Rey Waters

Hamamatsu and Lake Hamanako

Get ready for an unexpected adventure - Day 1

Rey Waters
Rey Waters   - 4 min read

When looking for an easy getaway from the Tokyo Metro area lots of places come to mind; Hamamatsu was not one of them. It was just by chance that my stepson Hiro and I picked this wonderful city for a three-day excursion.

We were looking for a place that had a variety of attractions that would satisfy a 28 year old and myself (old man). It turns out that three days was not enough time to experience all this area has to offer.

We actually planned our days by the weather report, which was rain, more rain, and maybe cloudy on the last day.

On a Wednesday morning we boarded the 7:27 a.m. Shinkansen (bullet train) out of Tokyo station for the two-hour trip. Upon arrival, we headed straight to the Hamamatsu Information Center where we picked up several maps/brochures, purchased their two-day rail pass using our smart phones, and then walked over to the bus terminal to start our adventure.

The Hamamatsu Rail Pass includes: the Tenryu Hamanako Railroad, Entetsu Bus/ Entetsu Train, Hamanako Cruise, Kanzanji Ropeway, plus discounts at 19 different attractions throughout the area all for just 3,360 yen.

Hiro used his smart phone to take pictures of all the bus/train schedules and we boarded a bus for our first stop at Hamamatsu Botanic Garden.

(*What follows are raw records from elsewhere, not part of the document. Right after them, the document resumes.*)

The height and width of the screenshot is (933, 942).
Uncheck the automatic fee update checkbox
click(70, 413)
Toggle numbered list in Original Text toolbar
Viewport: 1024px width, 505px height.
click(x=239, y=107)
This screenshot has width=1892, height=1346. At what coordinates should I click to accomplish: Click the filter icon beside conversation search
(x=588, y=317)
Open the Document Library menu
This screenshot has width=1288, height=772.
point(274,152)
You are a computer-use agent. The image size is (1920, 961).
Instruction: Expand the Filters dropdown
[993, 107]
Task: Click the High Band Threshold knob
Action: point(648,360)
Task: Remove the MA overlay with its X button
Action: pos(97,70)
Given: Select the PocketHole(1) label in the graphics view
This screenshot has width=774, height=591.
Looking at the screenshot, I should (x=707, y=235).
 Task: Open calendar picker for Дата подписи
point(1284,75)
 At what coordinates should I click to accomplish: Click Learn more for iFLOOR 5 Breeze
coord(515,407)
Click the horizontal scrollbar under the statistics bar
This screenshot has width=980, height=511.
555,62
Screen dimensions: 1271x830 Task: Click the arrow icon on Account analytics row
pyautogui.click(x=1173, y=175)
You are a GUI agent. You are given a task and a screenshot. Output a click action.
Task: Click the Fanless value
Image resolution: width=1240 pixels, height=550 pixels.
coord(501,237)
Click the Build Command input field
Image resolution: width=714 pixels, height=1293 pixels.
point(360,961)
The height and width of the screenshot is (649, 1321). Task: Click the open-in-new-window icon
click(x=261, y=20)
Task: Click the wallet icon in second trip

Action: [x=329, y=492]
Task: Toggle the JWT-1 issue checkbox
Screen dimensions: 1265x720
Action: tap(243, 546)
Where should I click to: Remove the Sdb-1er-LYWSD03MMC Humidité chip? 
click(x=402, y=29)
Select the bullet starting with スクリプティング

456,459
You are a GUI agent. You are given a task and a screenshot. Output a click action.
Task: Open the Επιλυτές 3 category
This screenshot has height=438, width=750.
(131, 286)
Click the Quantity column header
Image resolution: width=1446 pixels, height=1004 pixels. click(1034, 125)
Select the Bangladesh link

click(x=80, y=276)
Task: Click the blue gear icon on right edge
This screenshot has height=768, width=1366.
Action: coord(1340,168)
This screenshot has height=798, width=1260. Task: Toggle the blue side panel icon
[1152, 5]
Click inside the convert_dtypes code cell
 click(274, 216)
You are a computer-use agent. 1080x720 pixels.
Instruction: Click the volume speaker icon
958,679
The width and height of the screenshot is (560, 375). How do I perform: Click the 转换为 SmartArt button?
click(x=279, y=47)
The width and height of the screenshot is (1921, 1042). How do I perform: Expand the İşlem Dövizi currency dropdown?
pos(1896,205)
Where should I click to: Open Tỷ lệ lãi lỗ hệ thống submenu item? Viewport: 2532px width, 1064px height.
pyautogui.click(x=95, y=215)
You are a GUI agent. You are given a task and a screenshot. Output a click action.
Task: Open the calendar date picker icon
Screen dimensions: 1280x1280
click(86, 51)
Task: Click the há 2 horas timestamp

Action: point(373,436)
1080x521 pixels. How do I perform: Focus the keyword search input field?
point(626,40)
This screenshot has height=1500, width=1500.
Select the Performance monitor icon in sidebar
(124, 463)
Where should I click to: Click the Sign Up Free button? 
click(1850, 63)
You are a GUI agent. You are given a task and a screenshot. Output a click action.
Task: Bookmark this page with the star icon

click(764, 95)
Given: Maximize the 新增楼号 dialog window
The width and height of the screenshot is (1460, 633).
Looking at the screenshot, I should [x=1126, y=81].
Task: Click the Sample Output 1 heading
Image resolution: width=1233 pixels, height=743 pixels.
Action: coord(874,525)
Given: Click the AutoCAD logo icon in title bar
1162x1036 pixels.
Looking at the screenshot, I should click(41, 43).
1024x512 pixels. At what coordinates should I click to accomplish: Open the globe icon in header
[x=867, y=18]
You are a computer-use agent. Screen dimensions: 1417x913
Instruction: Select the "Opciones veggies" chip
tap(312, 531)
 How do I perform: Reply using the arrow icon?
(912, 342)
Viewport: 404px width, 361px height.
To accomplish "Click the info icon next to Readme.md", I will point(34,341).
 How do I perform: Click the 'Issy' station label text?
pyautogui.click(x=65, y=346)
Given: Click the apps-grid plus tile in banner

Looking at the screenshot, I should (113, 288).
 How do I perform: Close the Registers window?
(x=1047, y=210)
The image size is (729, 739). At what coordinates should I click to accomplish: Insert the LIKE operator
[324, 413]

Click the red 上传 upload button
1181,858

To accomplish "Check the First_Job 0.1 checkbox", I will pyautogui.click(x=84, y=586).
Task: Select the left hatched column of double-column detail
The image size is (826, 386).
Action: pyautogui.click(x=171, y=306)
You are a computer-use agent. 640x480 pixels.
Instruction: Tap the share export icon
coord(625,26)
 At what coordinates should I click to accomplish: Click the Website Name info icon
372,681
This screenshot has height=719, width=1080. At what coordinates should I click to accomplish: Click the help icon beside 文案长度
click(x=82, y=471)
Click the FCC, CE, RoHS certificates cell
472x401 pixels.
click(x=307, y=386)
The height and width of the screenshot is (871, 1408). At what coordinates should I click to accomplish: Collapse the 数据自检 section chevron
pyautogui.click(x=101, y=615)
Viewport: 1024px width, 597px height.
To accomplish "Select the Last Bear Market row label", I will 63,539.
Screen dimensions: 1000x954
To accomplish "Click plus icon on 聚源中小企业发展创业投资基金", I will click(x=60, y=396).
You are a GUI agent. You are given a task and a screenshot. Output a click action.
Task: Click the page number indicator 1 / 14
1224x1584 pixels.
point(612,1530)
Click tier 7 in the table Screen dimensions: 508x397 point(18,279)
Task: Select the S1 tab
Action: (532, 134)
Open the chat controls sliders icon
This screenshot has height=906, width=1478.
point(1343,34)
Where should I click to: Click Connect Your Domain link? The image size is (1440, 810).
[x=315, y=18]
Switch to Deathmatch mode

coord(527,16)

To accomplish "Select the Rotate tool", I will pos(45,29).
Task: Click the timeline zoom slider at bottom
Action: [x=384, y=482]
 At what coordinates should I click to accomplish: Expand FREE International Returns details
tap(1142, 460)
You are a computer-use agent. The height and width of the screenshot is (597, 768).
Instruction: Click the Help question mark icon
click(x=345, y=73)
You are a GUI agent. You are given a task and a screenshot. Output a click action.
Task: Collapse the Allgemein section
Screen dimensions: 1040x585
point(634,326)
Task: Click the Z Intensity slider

This garden is over 75 acres and could take you half a day to see it all. Start at the beautiful rose garden and work your way over to the greenhouse. It has several countries represented, plus some nice fountains and unusual art displays. Outside you will see some floral sculptures; turn to the left and go down to Waterfowl Pond, Terrace Pond, Pond of the Rabbit Ear Iris, and over to the Japanese Garden. There are many seasonal blooms throughout the garden and if the walking is a bit much you can enjoy the Flower Train which runs every 15 minutes.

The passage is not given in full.